1. Set up your local directories for PDFs, embeddings, and the FAISS index.
2. Run the rag_pipeline function once to process documents, generate embeddings, and create the index.
3. On subsequent runs, it will load the pre-computed embeddings and index, making queries faster.

In [None]:
# Document processing :create a script to extract text from my PDF documents
import os
   from pypdf import PdfReader

   def extract_text_from_pdf(pdf_path):
       reader = PdfReader(pdf_path)
       text = ""
       for page in reader.pages:
           text += page.extract_text() + "\n"
       return text

   def process_documents(directory):
       documents = []
       for filename in os.listdir(directory):
           if filename.endswith(".pdf"):
               file_path = os.path.join(directory, filename)
               text = extract_text_from_pdf(file_path)
               documents.append({"filename": filename, "text": text})
       return documents

   # Usage
   pdf_directory = "path/to/your/pdfs" #specify the path to folder where the pdfs are stored
   processed_docs = process_documents(pdf_directory)

In [None]:
#Text embedding : Create a function to embed the extracted text using sentence-transformers
from sentence_transformers import SentenceTransformer

   def embed_documents(documents, model_name='all-MiniLM-L6-v2'): #model name can be changed
       model = SentenceTransformer(model_name)
       embeddings = []
       for doc in documents:
           embedding = model.encode(doc['text'])
           embeddings.append(embedding)
       return embeddings

   # Usage
   embeddings = embed_documents(processed_docs)

In [None]:
#The embeddings are generated and stored in memory in the current implementation. To persist them locally, we can add a function to save and load embeddings
import numpy as np
import os

def save_embeddings(embeddings, directory):
    if not os.path.exists(directory):
        os.makedirs(directory)
    for i, embedding in enumerate(embeddings):
        np.save(os.path.join(directory, f"embedding_{i}.npy"), embedding)
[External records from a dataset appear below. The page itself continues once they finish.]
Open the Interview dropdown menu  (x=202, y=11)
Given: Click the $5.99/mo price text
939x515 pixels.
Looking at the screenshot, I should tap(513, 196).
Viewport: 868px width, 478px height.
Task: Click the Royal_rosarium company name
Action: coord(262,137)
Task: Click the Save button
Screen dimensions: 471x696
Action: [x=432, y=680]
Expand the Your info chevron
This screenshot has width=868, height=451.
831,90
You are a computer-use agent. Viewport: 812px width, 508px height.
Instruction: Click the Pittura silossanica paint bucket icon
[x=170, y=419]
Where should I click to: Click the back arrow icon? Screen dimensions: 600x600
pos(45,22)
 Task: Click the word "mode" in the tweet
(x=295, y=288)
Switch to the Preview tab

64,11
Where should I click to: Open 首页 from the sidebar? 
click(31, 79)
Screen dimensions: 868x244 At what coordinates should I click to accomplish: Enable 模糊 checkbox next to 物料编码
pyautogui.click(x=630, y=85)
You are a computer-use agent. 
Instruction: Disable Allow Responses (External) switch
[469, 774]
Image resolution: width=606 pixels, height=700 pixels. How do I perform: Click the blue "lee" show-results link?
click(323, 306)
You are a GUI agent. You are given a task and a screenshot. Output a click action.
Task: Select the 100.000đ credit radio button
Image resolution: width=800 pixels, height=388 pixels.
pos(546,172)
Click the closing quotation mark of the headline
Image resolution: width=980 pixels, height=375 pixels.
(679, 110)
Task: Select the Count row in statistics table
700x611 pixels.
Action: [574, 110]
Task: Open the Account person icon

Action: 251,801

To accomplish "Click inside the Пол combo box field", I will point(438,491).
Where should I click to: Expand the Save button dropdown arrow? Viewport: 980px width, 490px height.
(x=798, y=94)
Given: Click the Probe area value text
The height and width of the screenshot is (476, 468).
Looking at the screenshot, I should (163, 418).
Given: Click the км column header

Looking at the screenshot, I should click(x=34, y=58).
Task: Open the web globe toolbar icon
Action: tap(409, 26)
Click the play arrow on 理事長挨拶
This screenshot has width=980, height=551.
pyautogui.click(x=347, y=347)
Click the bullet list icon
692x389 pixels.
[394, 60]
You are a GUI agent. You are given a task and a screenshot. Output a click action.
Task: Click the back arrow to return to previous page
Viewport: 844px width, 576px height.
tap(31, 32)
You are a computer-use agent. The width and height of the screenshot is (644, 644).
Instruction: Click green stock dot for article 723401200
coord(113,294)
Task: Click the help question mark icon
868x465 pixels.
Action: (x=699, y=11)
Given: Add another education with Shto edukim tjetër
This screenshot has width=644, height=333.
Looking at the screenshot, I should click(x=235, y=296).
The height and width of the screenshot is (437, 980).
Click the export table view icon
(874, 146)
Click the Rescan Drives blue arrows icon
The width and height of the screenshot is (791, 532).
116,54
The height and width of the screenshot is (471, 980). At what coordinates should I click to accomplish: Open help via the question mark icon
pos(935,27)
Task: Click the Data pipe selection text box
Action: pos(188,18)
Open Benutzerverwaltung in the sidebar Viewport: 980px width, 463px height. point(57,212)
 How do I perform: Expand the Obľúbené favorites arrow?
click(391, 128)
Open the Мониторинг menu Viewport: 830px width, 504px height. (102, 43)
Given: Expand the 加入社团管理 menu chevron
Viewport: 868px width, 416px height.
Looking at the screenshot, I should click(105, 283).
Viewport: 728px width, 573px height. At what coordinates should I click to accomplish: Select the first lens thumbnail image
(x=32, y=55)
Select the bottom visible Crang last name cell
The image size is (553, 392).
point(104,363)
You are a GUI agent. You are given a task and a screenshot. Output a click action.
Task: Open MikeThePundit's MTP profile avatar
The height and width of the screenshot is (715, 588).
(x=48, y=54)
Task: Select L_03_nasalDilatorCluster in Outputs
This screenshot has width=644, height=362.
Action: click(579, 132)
def load_embeddings(directory):
    embeddings = []
    for filename in sorted(os.listdir(directory)):
        if filename.endswith(".npy"):
            embedding = np.load(os.path.join(directory, filename))
            embeddings.append(embedding)
    return embeddings

# Usage
embeddings_directory = "path/to/local/embeddings"
save_embeddings(embeddings, embeddings_directory)
loaded_embeddings = load_embeddings(embeddings_directory)

In [None]:
#Vector Database:Use FAISS to create and search a vector database
import faiss
import numpy as np

def create_faiss_index(embeddings):
    dimension = len(embeddings[0])
    index = faiss.IndexFlatL2(dimension)
    index.add(np.array(embeddings).astype('float32'))
    return index

def search_similar_documents(index, query_embedding, k=5):
    distances, indices = index.search(np.array([query_embedding]).astype('float32'), k)
    return indices[0]

def save_faiss_index(index, filepath):
    faiss.write_index(index, filepath)

def load_faiss_index(filepath):
    return faiss.read_index(filepath)

# Usage
faiss_index = create_faiss_index(embeddings)
index_filepath = "path/to/local/faiss_index.bin"
save_faiss_index(faiss_index, index_filepath)
loaded_index = load_faiss_index(index_filepath)

In [None]:
#Integration with Claude:Use the Anthropic API to interact with Claude
from anthropic import Anthropic

   anthropic = Anthropic(api_key="your-api-key-here")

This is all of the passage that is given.